Why reconsidering our approach to networking is crucial to cloud success
Tue 13 Dec 2016
Scott Sneddon, Senior Director of SDN and Virtualisation at Juniper Networks, examines the networking challenges and opportunities presented by emerging cloud technologies…
The emergence of cloud technologies, virtualization, containers and the Internet of Things (IoT), have brought with them unique architectural challenges. Enterprises are running application workloads across many kinds of private and public clouds, while virtualization, containers and IoT are also driving requirements for dynamic, scalable networking environments.
Businesses must deliver a host of innovative technologies to address these architectural hurdles, but common across all of these trends is the need to automate traditionally manual network provisioning and management tasks.
Adapting to a new automation paradigm, using common tools and APIs will help tighten network integration and cloud and application practices. This change in approach will also allow businesses to address organizational silos, bringing together Network Operations, Cloud Operations and Application teams into one true end-to-end DevOps structure.
SDN and NFV
As companies migrate to cloud architectures, a quick realization ensues that the networking approach needs to be very different from traditional set-ups. Software-defined networking (SDN) is a great fit for solving challenges around providing scalable and dynamic networking services for cloud environments. The technology will continue to improve its ability to solve these problems, making cloud and data centers more powerful and operationally seamless.

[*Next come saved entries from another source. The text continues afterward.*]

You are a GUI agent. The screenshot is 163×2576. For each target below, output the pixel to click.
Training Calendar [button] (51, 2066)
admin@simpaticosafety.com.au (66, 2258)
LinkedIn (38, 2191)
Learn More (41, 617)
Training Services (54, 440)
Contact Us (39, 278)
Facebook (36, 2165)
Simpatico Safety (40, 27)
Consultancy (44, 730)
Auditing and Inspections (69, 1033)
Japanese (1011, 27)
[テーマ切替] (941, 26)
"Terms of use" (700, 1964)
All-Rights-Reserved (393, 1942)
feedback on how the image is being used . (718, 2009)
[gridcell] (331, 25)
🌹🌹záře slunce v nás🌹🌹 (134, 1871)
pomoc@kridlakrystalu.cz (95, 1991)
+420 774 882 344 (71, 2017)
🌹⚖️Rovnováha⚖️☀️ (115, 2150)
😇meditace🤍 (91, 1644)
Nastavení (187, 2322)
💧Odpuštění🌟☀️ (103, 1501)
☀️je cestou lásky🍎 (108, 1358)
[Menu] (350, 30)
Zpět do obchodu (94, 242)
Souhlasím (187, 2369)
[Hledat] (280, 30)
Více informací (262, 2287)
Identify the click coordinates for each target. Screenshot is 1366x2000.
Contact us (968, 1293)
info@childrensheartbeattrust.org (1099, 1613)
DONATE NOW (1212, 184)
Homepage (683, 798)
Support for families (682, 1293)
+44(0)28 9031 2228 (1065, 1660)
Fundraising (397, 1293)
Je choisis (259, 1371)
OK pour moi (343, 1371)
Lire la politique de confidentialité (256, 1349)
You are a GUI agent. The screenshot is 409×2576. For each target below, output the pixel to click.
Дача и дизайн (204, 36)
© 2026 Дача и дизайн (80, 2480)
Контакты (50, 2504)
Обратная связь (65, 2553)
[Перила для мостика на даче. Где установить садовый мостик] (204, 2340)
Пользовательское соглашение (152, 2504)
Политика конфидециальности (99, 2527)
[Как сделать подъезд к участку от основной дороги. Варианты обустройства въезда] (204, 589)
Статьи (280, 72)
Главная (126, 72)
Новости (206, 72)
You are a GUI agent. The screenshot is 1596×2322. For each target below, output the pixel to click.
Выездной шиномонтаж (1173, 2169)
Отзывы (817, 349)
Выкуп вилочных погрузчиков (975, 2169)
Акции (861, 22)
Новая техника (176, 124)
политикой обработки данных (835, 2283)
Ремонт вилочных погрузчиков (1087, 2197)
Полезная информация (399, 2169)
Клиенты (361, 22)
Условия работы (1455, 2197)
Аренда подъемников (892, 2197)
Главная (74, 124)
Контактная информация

We are seeing a very strong trend towards SDN solutions which integrate with traditional WAN technologies using protocols like BGP and MPLS
Network Functions Virtualization (NFV) can also be considered for moving network functions, which were traditionally performed by purpose-built hardware, into virtualized environments running as applications on top of cloud infrastructure.
As telcos and enterprises begin to adopt NFV, the first thing they need to do is build a cloud to run these virtualized network functions. This drives the need for NFV ‘clouds’ to adopt SDN in order to connect these functions together. In effect, SDN provides the plumbing for virtualized functions running as NFV cloud applications.
Recently, there has been a growing interest around the adoption of Cloud CPE and SD-WAN as use cases for NFV. Businesses are looking to virtualize the functions that traditionally ran on their customer premise equipment (CPE) and are placing them within ‘hybrid’ cloud applications running within a mixed environment – spanning branch offices, telco clouds and enterprise data centers.
In these cases, there is a requirement for SDN solutions to expand beyond the data center and to start integrating with the WAN and the CPE.
Today, we are seeing a very strong trend towards SDN solutions which integrate with traditional WAN technologies using protocols like BGP and MPLS. In the future, there will be more demand for hybrid environments where SDN solutions need to tie together with telco NFV clouds, enterprise private clouds, container-based application clouds, and public clouds across a seamless and cohesive platform.
Open source development
In the old world of telecom networking, standards bodies like the IETF and IEEE defined the technologies and products released by the vendor community. Large companies were the primary contributors to those standards. While there is still a need for standards bodies, open source communities like OpenStack are where a lot of new de facto standards are being defined.
In this community model, large companies and vendors still have an influence, but individual contributors, academia, and small startups can also have a significant impact. An individual developer can contribute code for a new feature, and a small startup can implement a new business based on that feature much more rapidly than was ever possible in the past.
This new community approach is very exciting, and as we progress with future networking technologies we must embrace it.